O cinema feito por mulheres é caracterizado, portanto, por filmes que trazem em suas realizações desde as condições de produção até as escolhas narrativas, questões compartilhadas por mulheres, que possibilitam algumas experiências similares às dos/das espectadores(as). Por meio de tais filmes, tomamos contato com elementos que caracterizam certo tipo de produção por mostrarem aspectos caros ao feminismo, como quebra de paradigmas e estereótipos desconstruídos. O cinema feito por mulheres se constitui em um amplo espaço de possibilidades reveladas pelo encontro das mulheres com as câmeras, que, embora reconheça as diferenças entre as mulheres, reconhece as especificidades de ser mulher, pela unicidade de experiências partilhadas no mundo, por conta de grupos dominantes. (HOLANDA, 2017a).

Entendemos que filmes, histórias e narrativas são produzidos de modo a movimentar o triângulo composto pela imagem, espectador e personagem, que formam uma relação de poder e negociação a que chamamos de experiência cinematográfica. O filme, pensado em sua configuração estética e política, tem um formato e um endereçamento.

Ellsworth (2001), considerando os estudos de cinema, coloca que os filmes constroem um modo de endereçamento para lidar com a relação que estabelecem com o público e as espectadoras e espectadores. Define o modo de endereçamento “como um conceito que se refere a algo que está no texto do filme e que, então, age, de alguma forma, sobre seus espectadores imaginados ou reais, ou sobre ambos” (ELLSWORTH, 2001, p. 13)

Assim, para que o filme “funcione” para determinado público, seu sentido deve agir significativamente sobre essas espectadoras e espectadores, fazendo com que quem assiste ao filme entre em uma relação particular com a história narrada. Por consequência, para além da constituição do filme em suas imagens e narrativa, ele também porta uma estrutura de endereçamento e isso mostra que a ideia de modo de endereçamento implica formas que convoquem a espectadora e o espectador a se posicionar para ler e ver os filmes.

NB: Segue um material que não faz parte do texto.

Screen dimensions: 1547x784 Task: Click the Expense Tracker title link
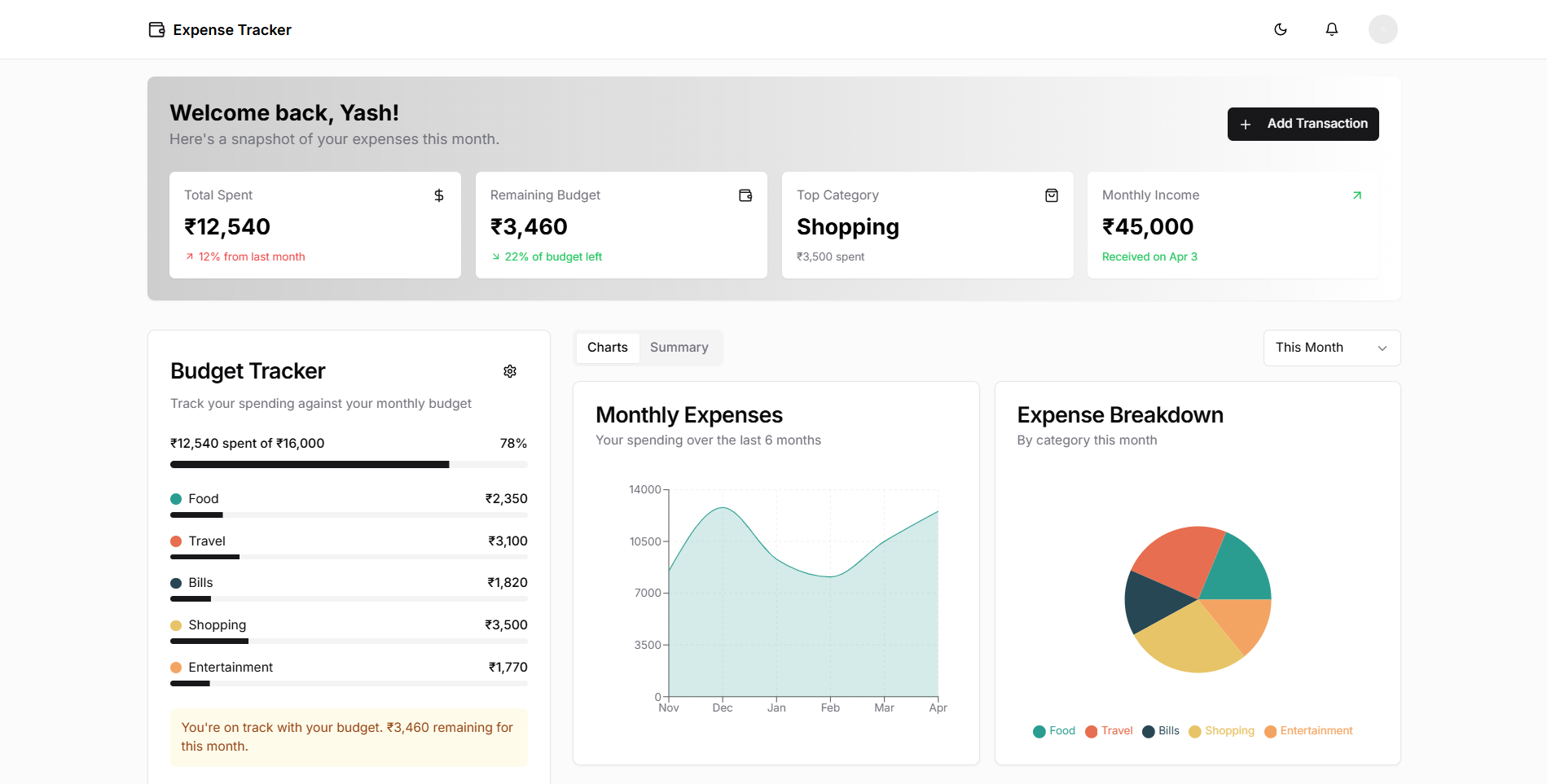232,30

Entretanto, endereçar o filme a determinado público pode “errar” seu alvo porque as espectadoras e os espectadores não são exatamente quem o filme pensa que são. Um filme tem a necessidade de comunicação para alguém, e este conceito (modo de endereçamento), não sendo neutro, traz uma abordagem que “está interessada em analisar como o processo de fazer um filme e o processo de ver um filme se tornam envolvidos na dinâmica social mais ampla em relações de poder” (ELLSWORTH, 2001, p. 25).

Essas contribuições em relação às formas de compreender filmes feitos por mulheres podem ser entendidas sob a perspectiva da educação visual, que corresponde às formas pelas quais somos educados tendo em conta imagens como uma linguagem, uma forma de expressão e também de controle, já que imagens e espectadoras (es) constituem uma relação educacional e formativa.

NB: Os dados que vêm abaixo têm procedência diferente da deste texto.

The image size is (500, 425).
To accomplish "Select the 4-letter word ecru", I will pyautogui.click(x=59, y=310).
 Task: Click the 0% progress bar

1.2 Mulvey, vanguarda e varda

Em 1975, Laura Mulvey publicou o artigo “O Prazer Visual e o Cinema Narrativo”, (Visual pleasure and narrative cinema), na revista Screen, em que apresentava os primeiros princípios de uma crítica ao tradicional cinema de Hollywood em relação à produção de uma imagem da mulher como objeto de prazer erótico do espectador masculino. Sua motivação é mostrar como o cinema de Hollywood se apropriou do discurso machista e patriarcal da sociedade para endereçar uma percepção da mulher como objeto de prazer. Para tanto, fundamenta-se na teoria da psicanálise e a defende como uma “arma política” para compreender a maneira como a sociedade se formou sob a aceitação do patriarcalismo.

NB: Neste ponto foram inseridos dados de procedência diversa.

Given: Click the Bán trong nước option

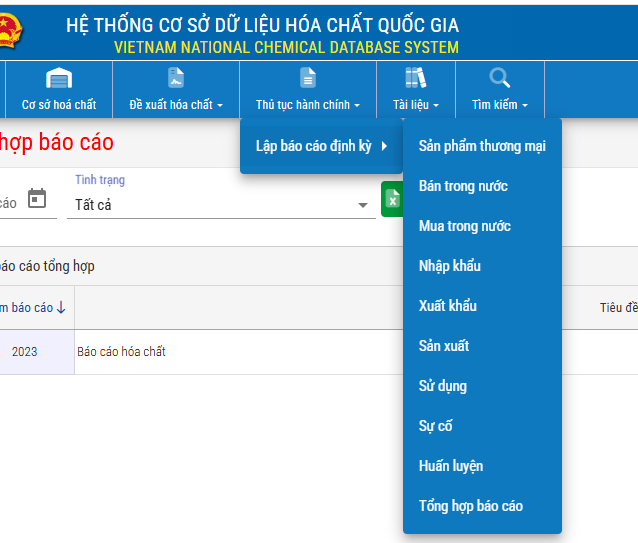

A autora afirma que o cinema se transformou nos últimos anos, e os avanços tecnológicos permitiram novas condições de produção, possibilitando ao cinema oscilar entre o “artesanal” e o capitalista, já que a ampliação do acesso aos instrumentos de filmagem abriu espaço para a realização de um cinema alternativo. Essa mudança possibilitou a compreensão e a reação contra as obsessões e premissas da sociedade patriarcal do cinema de Hollywood, manipulando o prazer visual de um cinema incontestado e dominante que codificou o erótico e patriarcal (MULVEY, 1999). A autora sugere como proposta e resposta a esse cinema dominante um cinema de vanguarda estética e política como um contraponto. Um cinema em que as mulheres não fossem construídas dentro da narrativa como objetos de prazer visual da sociedade machista.

Mulvey (1999), ao declarar que o cinema oferece diversas possibilidades de prazeres e de olhares, em que impera a imagem com base em um olhar masculino e pelo público fetichista, propõe uma nova linguagem em cinema, um “contracinema”, que se esforça para romper com os mecanismos de um cinema narrativo tradicional e patriarcal. Em 1977, dirige, com seu companheiro Peter Wollen, o filme experimental Riddles of the Sphinx (Enigmas da Esfinge).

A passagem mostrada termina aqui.